Start of Text

Code-Savvy Linguistics: Terms Every Computational Linguist Must Master
The Evolving Nexus of Language and Technology: Where Code Meets Cognition
Computational Linguistics: Terms for the Modern Linguist
1. Finite-State Transducer (FST)
A machine used for modeling morphological analysis and phonological rules, especially in two-level morphology.
E.g., mapping “run + PAST” → “ran”
2. Distributional Semantics
A method of representing word meaning through statistical patterns of co-occurrence.
“You shall know a word by the company it keeps.” — J.R. Firth
3. Word Embeddings
High-dimensional vector representations of words based on contextual similarity.
E.g., Word2Vec, GloVe
4. Dependency Parsing
Analyzing sentence structure by identifying head-dependent relationships rather than phrase constituents.
E.g., in “She loves cats,” “loves” is the head of “She” and “cats.”
5. Named Entity Recognition (NER)
Automatically detecting and classifying proper nouns into categories like Person, Organization, or Location.
E.g., “Karachi” → Location
6. Treebank Grammar
A grammar derived from annotated corpora, especially useful in training statistical parsers.
7. Token Normalization
The process of standardizing raw text, including lowercasing, stemming, and removing punctuation.
Crucial for accurate NLP results.
8. POS Tagging Ambiguity Resolution
Handling cases where multiple tags could apply — a major challenge in real-world text.
“Lead” → noun or verb?
9. Noise Channel Model
A foundational concept in noisy text correction (e.g., in spelling correction):
What was the intended message before the “noise” (error) occurred?
10. BLEU Score (Bilingual Evaluation Understudy)
A metric to evaluate machine translation quality by comparing with human-generated references.
11. Language Modeling
Building models that predict the likelihood of word sequences, e.g., for predictive typing or speech recognition.
N-gram and neural language models like GPT
12. Semantic Role Labeling (SRL)
Identifying the roles played by sentence elements — who did what to whom, when, and how.
E.g., Agent, Theme, Instrument
13. Zero-Shot Learning in NLP
The ability of models to perform tasks they were never explicitly trained for — a leap toward generalized understanding.

End of Text
Start of Extracted material

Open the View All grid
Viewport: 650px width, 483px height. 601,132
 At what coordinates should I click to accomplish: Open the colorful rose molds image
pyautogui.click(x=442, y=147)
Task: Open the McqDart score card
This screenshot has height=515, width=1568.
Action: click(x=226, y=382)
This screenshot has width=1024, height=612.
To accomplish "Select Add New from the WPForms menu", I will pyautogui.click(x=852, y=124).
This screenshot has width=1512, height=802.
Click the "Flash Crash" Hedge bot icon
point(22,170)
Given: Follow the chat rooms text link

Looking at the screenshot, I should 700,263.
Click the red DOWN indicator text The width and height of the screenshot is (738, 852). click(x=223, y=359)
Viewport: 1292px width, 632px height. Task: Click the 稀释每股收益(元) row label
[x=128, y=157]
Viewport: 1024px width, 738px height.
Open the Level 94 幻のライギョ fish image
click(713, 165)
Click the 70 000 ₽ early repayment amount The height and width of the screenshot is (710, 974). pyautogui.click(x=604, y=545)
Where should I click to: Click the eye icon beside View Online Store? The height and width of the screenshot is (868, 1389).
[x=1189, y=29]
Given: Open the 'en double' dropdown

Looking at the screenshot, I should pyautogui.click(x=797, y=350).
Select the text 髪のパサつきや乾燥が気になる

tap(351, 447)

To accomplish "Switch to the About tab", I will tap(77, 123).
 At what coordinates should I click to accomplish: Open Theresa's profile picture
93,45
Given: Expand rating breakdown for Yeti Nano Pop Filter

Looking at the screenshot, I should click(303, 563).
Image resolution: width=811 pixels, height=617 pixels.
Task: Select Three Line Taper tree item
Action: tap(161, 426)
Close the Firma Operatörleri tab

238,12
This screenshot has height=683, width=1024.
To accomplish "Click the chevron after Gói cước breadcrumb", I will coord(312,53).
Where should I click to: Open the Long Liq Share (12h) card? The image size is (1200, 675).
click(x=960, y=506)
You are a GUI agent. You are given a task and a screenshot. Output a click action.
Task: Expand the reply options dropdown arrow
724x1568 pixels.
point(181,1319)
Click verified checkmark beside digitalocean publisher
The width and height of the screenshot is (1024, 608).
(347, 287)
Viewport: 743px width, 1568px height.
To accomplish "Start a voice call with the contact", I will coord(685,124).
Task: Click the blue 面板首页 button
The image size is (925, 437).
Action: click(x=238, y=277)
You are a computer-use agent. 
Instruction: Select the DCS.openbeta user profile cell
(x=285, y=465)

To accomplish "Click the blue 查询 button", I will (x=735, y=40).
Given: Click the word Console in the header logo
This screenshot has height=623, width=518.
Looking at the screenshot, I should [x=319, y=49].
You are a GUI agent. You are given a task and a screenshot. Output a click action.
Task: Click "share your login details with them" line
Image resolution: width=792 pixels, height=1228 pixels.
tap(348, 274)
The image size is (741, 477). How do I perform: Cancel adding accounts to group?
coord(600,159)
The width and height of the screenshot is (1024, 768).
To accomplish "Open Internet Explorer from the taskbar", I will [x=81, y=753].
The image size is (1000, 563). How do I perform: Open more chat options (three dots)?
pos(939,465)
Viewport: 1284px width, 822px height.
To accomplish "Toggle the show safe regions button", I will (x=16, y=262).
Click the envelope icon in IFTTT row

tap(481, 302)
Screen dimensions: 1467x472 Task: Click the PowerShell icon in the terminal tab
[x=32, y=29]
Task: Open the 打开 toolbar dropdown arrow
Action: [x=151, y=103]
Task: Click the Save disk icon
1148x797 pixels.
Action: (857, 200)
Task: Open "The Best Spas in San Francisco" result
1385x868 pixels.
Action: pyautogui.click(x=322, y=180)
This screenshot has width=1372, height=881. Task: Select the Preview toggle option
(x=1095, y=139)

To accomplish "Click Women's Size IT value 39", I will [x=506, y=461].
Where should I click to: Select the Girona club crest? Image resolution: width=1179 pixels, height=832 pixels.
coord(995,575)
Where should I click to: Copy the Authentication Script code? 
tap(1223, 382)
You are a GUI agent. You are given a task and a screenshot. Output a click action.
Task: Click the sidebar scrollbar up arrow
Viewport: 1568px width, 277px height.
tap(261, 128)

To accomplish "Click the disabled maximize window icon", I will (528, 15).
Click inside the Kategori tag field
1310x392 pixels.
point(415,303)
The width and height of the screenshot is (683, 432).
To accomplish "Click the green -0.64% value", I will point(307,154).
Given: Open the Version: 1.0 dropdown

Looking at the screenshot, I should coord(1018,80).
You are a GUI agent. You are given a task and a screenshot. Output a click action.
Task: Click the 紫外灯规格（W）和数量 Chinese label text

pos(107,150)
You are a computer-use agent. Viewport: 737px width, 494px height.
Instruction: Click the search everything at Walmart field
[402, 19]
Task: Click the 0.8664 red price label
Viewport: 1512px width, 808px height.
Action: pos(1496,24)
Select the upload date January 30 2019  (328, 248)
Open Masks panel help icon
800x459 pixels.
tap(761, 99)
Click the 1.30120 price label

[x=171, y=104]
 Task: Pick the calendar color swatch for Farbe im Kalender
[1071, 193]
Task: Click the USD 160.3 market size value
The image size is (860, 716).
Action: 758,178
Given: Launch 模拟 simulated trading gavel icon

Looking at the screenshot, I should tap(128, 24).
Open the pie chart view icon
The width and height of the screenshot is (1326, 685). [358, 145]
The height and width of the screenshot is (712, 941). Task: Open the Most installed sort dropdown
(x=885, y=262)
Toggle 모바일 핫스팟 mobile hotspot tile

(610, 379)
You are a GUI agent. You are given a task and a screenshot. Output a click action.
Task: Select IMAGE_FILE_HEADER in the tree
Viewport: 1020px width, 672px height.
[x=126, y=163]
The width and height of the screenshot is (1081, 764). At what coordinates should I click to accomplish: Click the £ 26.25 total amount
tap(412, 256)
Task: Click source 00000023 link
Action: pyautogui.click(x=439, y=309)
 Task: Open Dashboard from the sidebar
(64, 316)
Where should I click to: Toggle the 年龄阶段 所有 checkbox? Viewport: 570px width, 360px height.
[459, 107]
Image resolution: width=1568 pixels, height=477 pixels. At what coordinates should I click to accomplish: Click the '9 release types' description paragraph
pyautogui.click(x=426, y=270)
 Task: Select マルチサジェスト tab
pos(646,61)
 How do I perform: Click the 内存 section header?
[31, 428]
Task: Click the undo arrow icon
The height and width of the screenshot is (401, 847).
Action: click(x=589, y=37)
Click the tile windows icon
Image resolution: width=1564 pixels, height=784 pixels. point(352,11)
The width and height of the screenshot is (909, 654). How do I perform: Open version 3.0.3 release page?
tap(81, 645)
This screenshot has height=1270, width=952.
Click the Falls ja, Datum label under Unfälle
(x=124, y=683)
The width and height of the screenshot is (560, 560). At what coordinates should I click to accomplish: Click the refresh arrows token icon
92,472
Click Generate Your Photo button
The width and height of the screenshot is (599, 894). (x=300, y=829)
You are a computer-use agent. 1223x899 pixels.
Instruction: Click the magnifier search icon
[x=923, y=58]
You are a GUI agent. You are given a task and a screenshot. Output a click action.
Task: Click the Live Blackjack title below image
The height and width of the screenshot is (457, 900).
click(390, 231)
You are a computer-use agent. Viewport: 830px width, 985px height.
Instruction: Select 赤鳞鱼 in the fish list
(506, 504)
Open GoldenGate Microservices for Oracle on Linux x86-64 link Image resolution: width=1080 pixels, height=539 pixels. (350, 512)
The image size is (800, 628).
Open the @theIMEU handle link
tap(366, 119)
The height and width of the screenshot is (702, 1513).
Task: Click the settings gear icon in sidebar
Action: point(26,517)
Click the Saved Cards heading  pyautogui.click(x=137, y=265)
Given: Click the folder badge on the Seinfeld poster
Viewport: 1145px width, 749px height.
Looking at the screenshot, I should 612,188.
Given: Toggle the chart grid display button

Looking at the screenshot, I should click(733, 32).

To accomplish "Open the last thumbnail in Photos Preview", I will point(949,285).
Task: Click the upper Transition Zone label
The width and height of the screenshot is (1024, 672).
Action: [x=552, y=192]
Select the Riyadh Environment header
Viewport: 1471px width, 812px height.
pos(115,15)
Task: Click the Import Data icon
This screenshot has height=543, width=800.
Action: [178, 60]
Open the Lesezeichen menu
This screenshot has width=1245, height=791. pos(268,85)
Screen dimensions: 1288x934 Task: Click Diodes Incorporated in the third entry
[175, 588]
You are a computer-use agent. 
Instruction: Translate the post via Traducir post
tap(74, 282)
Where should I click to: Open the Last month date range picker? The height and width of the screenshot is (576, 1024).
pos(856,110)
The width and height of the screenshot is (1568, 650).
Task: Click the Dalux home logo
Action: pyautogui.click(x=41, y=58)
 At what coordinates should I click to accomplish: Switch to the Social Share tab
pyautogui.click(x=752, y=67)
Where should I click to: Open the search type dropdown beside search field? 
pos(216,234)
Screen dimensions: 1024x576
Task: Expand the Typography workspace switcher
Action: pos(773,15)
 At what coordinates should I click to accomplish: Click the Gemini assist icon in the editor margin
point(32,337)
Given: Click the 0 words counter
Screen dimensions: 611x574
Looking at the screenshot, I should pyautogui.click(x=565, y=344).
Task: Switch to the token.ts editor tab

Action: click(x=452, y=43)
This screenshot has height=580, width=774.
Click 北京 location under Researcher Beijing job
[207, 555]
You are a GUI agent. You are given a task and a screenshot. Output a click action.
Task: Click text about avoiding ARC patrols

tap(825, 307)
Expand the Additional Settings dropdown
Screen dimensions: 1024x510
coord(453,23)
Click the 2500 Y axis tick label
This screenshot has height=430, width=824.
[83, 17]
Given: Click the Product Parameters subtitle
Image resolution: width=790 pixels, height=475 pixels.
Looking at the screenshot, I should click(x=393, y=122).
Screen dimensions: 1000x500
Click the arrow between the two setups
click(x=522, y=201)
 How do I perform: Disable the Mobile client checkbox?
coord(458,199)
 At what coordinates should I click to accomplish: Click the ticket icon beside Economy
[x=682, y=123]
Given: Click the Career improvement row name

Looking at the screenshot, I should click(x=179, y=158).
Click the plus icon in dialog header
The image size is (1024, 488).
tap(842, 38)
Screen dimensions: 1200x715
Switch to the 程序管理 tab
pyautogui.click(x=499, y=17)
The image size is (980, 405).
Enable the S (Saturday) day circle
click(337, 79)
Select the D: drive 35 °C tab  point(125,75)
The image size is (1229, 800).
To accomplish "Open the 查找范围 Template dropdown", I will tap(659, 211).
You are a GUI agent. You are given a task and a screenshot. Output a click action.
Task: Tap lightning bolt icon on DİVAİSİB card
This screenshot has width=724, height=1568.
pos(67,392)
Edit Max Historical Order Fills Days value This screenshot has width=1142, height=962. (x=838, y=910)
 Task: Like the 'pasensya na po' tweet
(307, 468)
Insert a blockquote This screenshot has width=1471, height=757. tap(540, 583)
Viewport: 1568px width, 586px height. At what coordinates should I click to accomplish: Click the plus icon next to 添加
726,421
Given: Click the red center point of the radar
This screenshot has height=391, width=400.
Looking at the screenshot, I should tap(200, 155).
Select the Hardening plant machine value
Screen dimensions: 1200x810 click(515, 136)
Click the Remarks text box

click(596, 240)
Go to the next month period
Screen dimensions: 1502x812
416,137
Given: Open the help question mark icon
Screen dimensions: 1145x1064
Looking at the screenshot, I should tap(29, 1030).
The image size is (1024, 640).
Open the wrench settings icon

End of Extracted material

# What to do
Please reproduce the passage of the computational linguistics glossary above that starts at the words "E.g., Word2Vec, GloVe" and ends after the words "accurate NLP results.".

# Response
E.g., Word2Vec, GloVe
4. Dependency Parsing
Analyzing sentence structure by identifying head-dependent relationships rather than phrase constituents.
E.g., in “She loves cats,” “loves” is the head of “She” and “cats.”
5. Named Entity Recognition (NER)
Automatically detecting and classifying proper nouns into categories like Person, Organization, or Location.
E.g., “Karachi” → Location
6. Treebank Grammar
A grammar derived from annotated corpora, especially useful in training statistical parsers.
7. Token Normalization
The process of standardizing raw text, including lowercasing, stemming, and removing punctuation.
Crucial for accurate NLP results.